KUCHING: Analysts are generally cautious on Daibochi Plastic and Packaging Industry Bhd’s (Daibochi) propsects ahead with most believing the group’s domestic sales to continue being impacted by subdued Malaysian gross domestic product (GDP) growth expectations this year along with the rising cost of living and relatively high household debt.
According to RHB Research Institute Sdn Bhd (RHB Research), while Daibochi recently secured two new contracts for the food and beverage (F&B) and fast-moving consumer goods (FMCG) segments in the Australia and New Zealand markets that could add an estimated additional RM10 to RM12 million per annum to revenue, the research house expected domestic sales to remain vulnerable going forward on the back of subdued 2016 Malaysia GDP growth expectations.
Financial year 2015 (FY15) results made up 93 per cent of RHB Research’s/consensus estimates.
The research house noted that 4Q15 revenue dipped 3.4 per cent quarter on quarter (q-o-q) from lower export and domestic sales.
Going forward, the research arm of MIDF Amanah Investment Bank Bhd (MIDF Research) expected further topline growth to stem from the company’s export sales and introduction of new products.
To this end, Daibochi has secured export contracts which are due to commence deliveries from the second quarter of FY16 (2QFY16) onwards.
“However, the group expects its domestic sales to continue to be impacted by the rising cost of living and relatively high household debt,” it said.
Meanwhile, RHB Research also expected Daibochi to face rising cost pressures, with the increment in the minimum wage to RM1,000 per month (from RM900) as of July 1, 2016 as well as uncertainties regarding the 100 per cent hike in the foreign worker levy.
The research house noted that this is further compounded by the Government’s recent announcement of the labour supply freeze that could negatively impact Daibochi, as labour constitutes an estimated 10-11 per cent of cost of goods sold (COGS).
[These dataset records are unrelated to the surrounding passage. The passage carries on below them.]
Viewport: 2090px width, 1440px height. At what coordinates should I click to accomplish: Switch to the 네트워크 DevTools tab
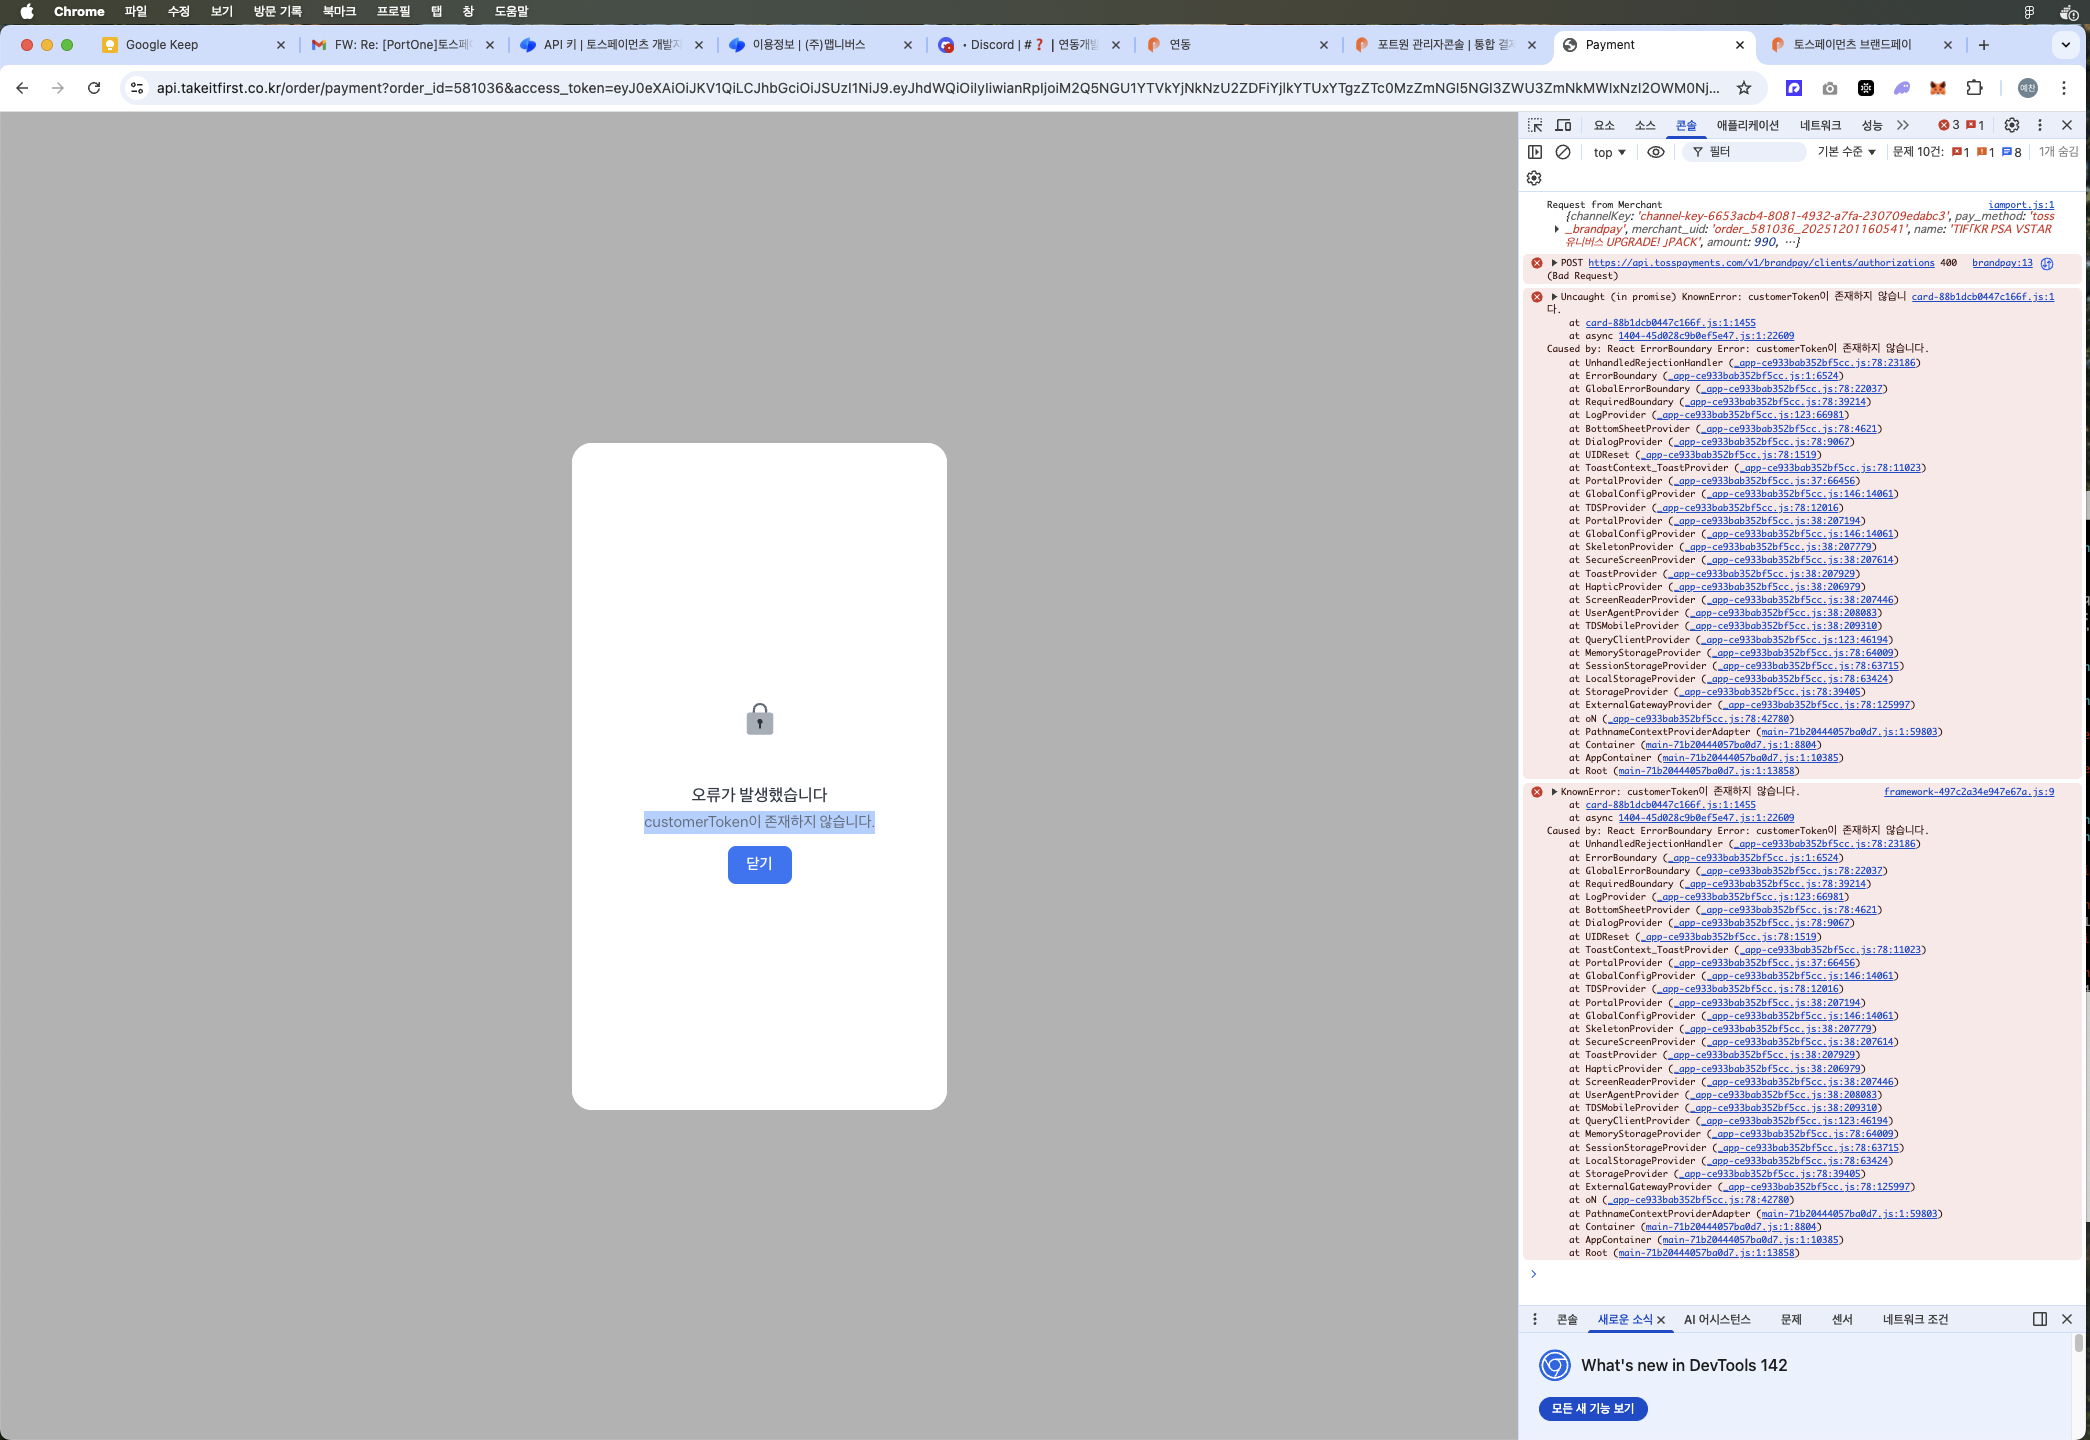[x=1820, y=125]
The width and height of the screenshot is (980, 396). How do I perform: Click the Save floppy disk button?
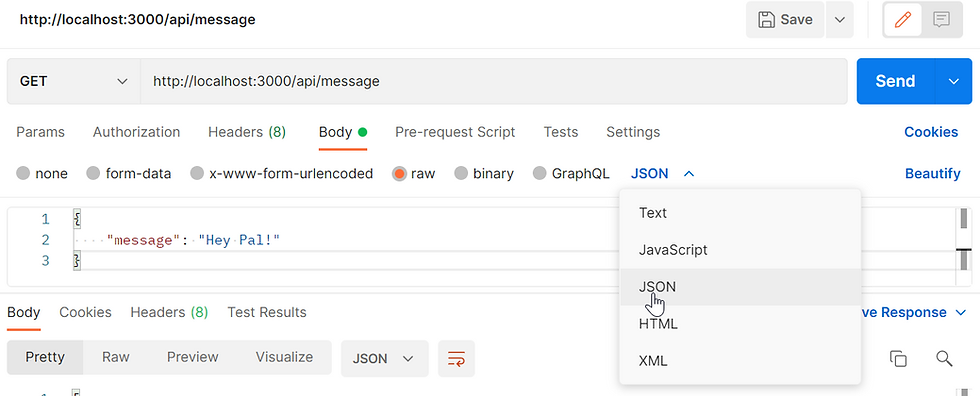click(785, 20)
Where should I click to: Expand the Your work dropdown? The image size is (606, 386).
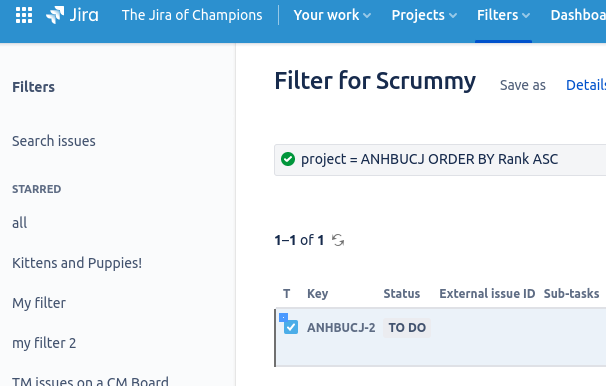tap(332, 15)
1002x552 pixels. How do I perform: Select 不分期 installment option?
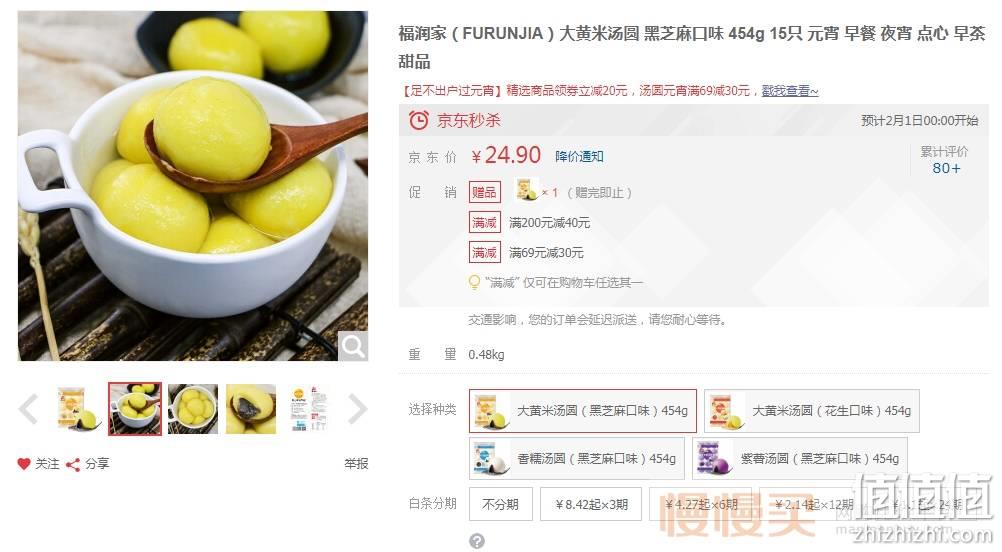pos(500,504)
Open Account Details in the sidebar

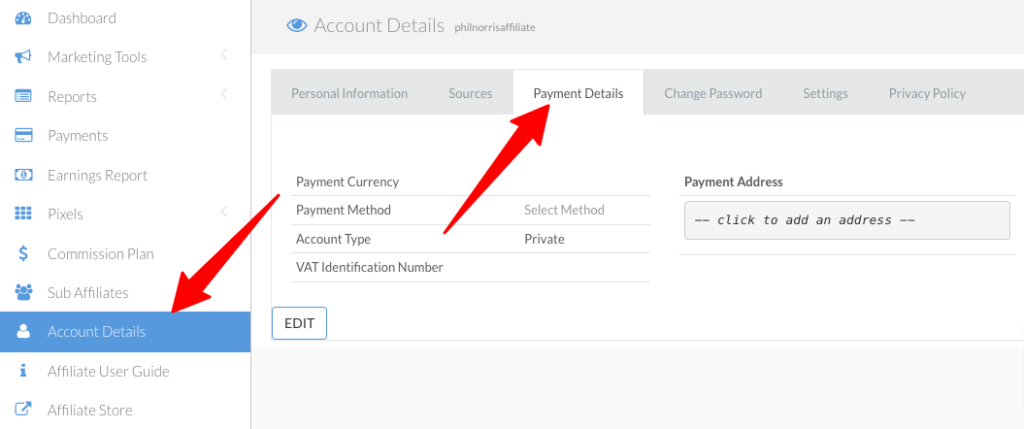coord(96,332)
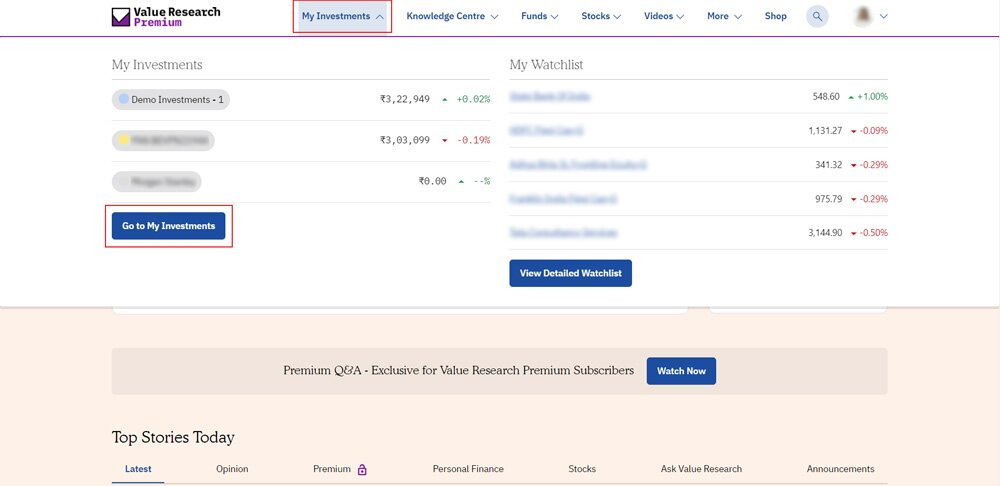Click the Watch Now button
The width and height of the screenshot is (1000, 486).
[x=681, y=371]
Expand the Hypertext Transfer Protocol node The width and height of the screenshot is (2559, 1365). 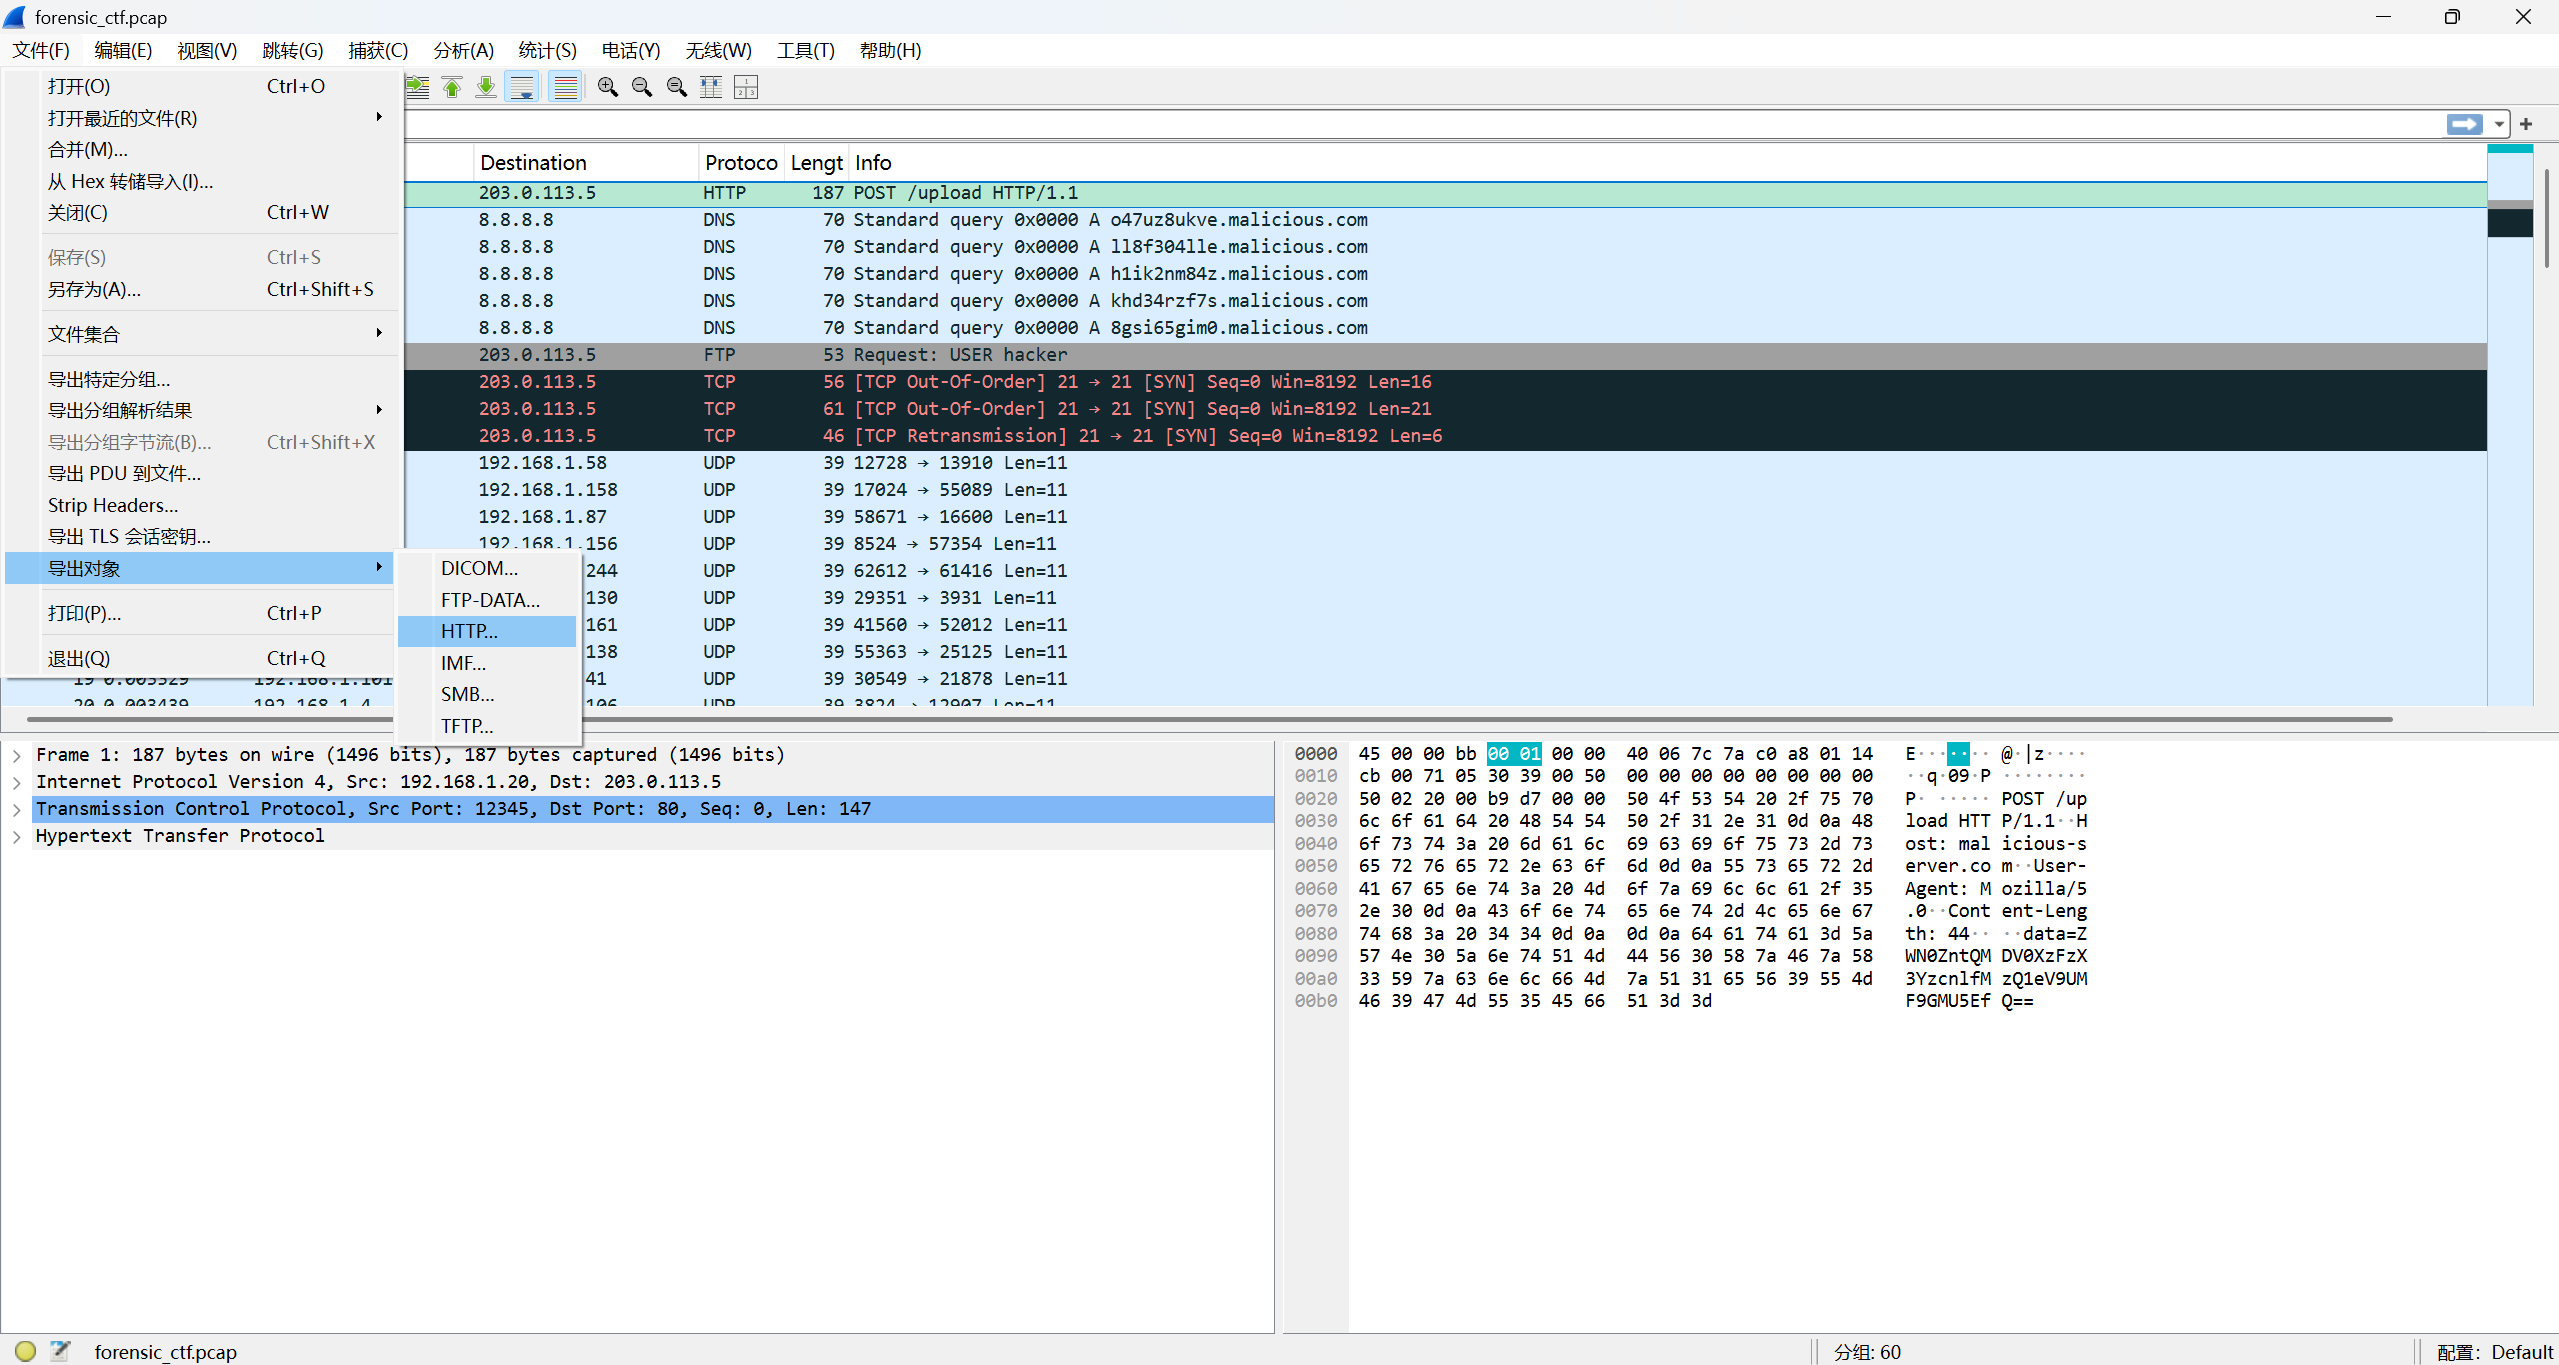click(x=17, y=836)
RHB Research upgraded its FY16-17 earnings forecasts by five per cent, to account for the two new contracts secured, as well as introduce its FY18 forecast.
Risks to the research house’s recommendation included better-than-expected domestic sales growth, led by a recovery in the broader economy.
RHB Research expected earnings to remain vulnerable on the back of subdued 2016 Malaysian GDP growth expectations.
This, coupled with unattractive valuations – Daibochi was trading at a 42 per cent premium to the sector average – led RHB Research to maintain a ‘sell’ call.
The research house’s target price of RM1.65 per share was pegged to a 15-fold FY16F price-earnings (P/E), which was Daibochi’s five-year historical mean.
As for MIDF Research, the research arm maintained its ‘neutral’ stance with a revised FY16 target price of RM1.96 per share which reflected the recently completed share split and bonus issues.
The research arm’s valuation was premised on the dividend discount model, with a cost of equity of 9.27 per cent and terminal growth of 4.8 per cent.